The "unaccounted for" status helps Hess hold onto the hope her husband's still alive. "This is the second prayer breakfast I've attended," she said. ""Without faith in God, I couldn't have survived. That's how I hold onto the hope that he's still alive. And that's why I never remarried."

A member of the National League of POW/MIA Families, Hess said, "when you go to the annual convention, you see people that are kind of in the same boat. It's comforting being with people who have similar situations who share common causes and feelings."

Reminiscently, Hess said she met and fell in love with her husband while she was a Fulbright scholar at Georgetown University in Washington. Her then soon-to-be husband, an Air Force Academy (Colorado Springs, Colo.) graduate, was working on a master's degree at Georgetown.

Hess, a native of Turkey, accepted the Fulbright "because this is the best place to get a higher education." Emigrating in 1962, she majored in international relations with hopes of working at the United Nations. That dream never became a reality, but she spent 11 years as secretary to the ambassador at the Turkish Embassy in Washington.

"When I got married, I started moving all over the country with my husband," Hess said. After he was listed as missing in action, she returned to the embassy secretarial job in 1970 and remained there until 1979.

Today, Hess is concerned that the American public's interest is waning in its unaccounted for servicemen. She tries to keep interest alive in them through local political activities, and since retiring in 1979 also spends her time volunteering for the American Red Cross, Salvation Army and the Women's Club of Arlington.

"I just take each day at a time," she said. "There have been some good days, some terrible days, but every day I'm hopeful that I'm going to find out what happened to my husband. I never had an unmarked grave for him, because it's very difficult to deal with. I would like to have a place where I can go an say this is where he's buried."

Hess said the most difficult time was in 1973, when more than 500 prisoners of war returned home. "I've relived those few days when we were waiting to see if our loved one's name was going to be on that list," Hess said. "That was even harder than the day the news of him being missing came."

Hess' daughter, Christine Bahar Hess, was a year-and-a-half old when her father was shot down and too young to remember him. "It has always been me and mom," said Christine, who attends the prayer breakfasts with her mother. "My mom did such a great job that I never had anything missing."

Christine Hess said children of missing servicemen who don't remember their fathers sometimes develop memories. "The lack of experiences with their fathers means more as children get older," she noted. "You start thinking about things you never thought about before: Would I have had brothers and sisters? Would we have moved (to another city or another state)? Where would I be living now? How would my life be different?"

There were difficult times during her early years when other children would ask where her father was and other questions.

"I didn't have any easy answers because that's hard to explain to kids when you're a kid," said Hess, today the manager of industry programs at the National Association of Home Builders in Washington.

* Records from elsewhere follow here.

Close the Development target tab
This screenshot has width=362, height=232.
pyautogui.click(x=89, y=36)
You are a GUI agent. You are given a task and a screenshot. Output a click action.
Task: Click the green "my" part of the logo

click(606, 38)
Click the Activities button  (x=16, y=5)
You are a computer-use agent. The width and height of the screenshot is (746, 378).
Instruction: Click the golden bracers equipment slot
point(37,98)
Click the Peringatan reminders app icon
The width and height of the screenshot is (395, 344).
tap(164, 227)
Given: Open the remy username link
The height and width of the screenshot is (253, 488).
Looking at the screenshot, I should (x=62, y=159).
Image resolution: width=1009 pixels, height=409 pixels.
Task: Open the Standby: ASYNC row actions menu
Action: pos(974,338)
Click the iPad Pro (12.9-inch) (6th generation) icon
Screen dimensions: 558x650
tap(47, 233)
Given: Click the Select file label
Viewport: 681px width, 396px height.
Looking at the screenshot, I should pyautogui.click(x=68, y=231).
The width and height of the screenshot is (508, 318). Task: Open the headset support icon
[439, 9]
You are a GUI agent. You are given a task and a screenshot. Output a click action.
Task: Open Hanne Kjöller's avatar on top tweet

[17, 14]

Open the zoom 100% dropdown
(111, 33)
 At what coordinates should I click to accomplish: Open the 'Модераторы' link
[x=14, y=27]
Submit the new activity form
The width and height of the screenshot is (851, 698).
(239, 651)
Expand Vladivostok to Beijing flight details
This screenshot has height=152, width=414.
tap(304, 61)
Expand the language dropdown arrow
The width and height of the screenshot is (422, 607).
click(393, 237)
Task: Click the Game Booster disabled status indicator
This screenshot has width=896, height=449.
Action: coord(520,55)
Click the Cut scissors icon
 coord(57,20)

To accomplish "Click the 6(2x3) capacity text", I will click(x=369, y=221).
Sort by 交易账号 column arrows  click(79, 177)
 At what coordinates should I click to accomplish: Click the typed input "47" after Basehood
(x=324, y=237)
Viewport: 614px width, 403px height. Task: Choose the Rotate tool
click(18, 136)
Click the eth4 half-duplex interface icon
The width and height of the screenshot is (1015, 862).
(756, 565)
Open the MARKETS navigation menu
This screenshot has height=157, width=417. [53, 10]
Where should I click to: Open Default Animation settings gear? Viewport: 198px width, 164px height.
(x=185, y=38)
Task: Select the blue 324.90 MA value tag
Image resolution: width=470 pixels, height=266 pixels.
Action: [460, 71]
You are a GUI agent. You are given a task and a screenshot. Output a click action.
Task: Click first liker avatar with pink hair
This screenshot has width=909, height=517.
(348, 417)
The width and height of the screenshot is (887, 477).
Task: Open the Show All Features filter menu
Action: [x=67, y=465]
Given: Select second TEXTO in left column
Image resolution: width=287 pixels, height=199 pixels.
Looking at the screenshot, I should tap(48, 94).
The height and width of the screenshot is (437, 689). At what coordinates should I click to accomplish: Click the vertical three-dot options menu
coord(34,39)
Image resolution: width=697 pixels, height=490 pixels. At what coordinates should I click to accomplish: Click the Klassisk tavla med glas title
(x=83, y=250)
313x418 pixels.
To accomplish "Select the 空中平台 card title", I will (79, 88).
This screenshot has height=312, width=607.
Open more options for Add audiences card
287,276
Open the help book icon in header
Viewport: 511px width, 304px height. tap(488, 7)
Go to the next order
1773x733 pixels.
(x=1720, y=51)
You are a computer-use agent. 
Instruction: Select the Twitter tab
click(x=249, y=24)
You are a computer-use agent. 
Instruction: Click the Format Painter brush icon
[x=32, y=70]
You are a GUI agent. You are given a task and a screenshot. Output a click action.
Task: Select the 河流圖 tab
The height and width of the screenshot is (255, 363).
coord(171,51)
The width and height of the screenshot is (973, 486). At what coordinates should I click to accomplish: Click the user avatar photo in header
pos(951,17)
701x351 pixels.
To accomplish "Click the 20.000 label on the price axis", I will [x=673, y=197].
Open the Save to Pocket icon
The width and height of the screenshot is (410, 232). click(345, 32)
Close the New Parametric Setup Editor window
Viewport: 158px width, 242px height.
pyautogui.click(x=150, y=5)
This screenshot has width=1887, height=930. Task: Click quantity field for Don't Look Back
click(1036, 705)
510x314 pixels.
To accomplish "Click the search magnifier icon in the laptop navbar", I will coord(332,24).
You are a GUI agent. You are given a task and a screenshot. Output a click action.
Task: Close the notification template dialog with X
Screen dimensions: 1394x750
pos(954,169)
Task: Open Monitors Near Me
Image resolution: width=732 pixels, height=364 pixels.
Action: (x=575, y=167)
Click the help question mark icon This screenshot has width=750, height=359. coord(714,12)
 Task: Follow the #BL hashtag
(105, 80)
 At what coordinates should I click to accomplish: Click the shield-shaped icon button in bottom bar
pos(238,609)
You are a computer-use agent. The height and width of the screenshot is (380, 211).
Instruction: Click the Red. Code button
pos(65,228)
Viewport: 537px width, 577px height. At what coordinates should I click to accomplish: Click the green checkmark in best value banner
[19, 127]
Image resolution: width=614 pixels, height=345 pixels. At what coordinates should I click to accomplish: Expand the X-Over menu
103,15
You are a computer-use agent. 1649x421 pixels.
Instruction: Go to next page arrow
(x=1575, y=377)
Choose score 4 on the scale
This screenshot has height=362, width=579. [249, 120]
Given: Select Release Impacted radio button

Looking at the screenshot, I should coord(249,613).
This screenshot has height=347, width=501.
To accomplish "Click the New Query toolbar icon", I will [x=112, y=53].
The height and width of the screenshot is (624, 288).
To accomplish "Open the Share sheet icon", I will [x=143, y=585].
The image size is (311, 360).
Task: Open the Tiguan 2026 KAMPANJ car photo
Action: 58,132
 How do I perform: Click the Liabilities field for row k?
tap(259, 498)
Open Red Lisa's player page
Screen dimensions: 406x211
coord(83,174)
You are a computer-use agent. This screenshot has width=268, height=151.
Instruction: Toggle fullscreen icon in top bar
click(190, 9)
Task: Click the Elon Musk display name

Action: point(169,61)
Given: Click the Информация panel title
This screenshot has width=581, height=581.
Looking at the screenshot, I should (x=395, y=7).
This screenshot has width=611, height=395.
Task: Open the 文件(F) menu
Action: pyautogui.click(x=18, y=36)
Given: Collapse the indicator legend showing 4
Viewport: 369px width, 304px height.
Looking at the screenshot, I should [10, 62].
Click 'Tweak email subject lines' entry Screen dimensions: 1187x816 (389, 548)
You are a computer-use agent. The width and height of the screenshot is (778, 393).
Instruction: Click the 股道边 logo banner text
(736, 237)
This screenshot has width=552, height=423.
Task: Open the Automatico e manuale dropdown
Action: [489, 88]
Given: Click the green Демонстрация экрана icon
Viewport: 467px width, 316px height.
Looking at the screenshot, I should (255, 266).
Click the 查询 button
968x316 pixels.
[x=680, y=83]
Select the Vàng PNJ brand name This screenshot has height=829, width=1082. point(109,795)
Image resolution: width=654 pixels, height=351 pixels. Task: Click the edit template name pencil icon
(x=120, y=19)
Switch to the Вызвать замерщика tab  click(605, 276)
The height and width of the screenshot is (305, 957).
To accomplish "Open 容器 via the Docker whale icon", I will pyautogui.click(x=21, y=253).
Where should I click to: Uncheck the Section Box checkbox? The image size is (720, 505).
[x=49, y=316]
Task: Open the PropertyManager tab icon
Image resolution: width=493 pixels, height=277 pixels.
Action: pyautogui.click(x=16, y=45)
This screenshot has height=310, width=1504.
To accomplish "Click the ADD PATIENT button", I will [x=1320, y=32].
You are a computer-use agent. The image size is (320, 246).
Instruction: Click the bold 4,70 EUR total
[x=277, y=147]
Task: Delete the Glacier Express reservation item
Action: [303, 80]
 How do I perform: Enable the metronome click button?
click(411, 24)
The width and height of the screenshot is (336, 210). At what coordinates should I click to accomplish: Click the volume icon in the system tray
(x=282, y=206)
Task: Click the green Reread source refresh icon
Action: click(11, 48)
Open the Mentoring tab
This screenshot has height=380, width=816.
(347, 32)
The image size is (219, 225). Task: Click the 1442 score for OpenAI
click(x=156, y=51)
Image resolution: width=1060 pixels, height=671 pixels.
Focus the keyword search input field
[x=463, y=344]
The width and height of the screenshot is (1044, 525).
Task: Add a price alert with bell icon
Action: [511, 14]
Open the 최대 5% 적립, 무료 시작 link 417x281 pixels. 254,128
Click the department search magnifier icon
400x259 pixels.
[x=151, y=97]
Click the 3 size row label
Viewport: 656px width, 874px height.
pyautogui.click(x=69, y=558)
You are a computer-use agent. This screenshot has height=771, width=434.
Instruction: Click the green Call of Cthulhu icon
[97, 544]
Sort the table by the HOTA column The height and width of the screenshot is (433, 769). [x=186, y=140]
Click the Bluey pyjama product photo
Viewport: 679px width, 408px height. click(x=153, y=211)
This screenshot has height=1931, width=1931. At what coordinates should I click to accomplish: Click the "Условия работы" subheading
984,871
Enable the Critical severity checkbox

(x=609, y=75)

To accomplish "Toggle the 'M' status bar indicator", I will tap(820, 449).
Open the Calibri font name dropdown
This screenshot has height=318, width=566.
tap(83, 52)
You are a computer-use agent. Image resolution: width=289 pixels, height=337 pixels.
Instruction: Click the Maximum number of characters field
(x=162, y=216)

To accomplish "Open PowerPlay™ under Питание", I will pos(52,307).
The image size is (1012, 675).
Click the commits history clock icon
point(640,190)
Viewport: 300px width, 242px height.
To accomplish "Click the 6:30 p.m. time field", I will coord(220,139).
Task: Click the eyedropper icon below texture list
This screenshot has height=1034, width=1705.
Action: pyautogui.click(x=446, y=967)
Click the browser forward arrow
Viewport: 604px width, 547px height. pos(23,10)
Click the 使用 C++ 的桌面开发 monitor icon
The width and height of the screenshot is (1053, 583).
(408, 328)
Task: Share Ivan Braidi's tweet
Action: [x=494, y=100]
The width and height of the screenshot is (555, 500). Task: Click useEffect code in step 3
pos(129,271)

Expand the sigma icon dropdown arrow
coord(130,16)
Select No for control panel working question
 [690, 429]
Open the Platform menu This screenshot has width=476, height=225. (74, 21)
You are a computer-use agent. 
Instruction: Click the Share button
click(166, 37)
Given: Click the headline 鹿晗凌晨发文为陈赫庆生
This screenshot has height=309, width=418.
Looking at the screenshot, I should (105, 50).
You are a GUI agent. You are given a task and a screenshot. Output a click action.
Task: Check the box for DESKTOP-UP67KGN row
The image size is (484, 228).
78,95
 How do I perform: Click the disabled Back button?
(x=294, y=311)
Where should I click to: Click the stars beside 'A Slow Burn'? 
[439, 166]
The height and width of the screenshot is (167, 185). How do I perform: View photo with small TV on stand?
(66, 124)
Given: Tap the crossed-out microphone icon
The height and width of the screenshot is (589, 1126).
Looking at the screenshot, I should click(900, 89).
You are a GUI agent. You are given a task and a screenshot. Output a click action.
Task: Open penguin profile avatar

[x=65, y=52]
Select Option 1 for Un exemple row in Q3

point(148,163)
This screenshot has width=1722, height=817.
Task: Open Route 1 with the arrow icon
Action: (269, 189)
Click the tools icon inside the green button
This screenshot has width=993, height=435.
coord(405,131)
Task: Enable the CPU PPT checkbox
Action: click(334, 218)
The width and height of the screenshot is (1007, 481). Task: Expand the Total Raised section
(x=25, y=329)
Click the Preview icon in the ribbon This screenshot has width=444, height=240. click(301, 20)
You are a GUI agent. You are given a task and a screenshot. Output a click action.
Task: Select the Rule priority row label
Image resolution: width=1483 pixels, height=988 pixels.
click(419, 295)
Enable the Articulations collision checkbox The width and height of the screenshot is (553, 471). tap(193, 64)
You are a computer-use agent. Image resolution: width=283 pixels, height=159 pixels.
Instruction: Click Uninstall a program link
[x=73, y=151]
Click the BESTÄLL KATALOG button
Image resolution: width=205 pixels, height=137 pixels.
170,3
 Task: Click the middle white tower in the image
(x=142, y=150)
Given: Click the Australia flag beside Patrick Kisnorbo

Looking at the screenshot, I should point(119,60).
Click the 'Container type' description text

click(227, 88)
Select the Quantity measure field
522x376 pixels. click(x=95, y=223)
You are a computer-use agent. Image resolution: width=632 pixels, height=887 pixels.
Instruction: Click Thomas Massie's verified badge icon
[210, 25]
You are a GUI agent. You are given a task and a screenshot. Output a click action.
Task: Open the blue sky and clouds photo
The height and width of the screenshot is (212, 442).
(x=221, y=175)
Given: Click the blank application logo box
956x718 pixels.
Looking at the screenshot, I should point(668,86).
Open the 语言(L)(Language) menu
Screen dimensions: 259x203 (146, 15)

She was 25 when she joined Sons and Daughters in Touch, an organization formed in 1992 of children of servicemen who were killed in action or are listed as missing.

"It was good talking to and sharing experiences with other people who were a little older than me and had memories that I didn't have," Hess said. She thinks her life would be different had her father been with her as she grew up.

Bahar Hess said not only did she and her daughter lose a wonderful husband and father, "his death was a great loss for humanity and this country. He was a bright individual who would have given so much to his community and his country.

Hess compared her husband to President Kennedy. "There was something special about him," she said. "The only other person I've seen it in was President Kennedy. He has a special sparkle in his eye -- lights of intelligence and compassion. It was almost like he and President Kennedy were super humans."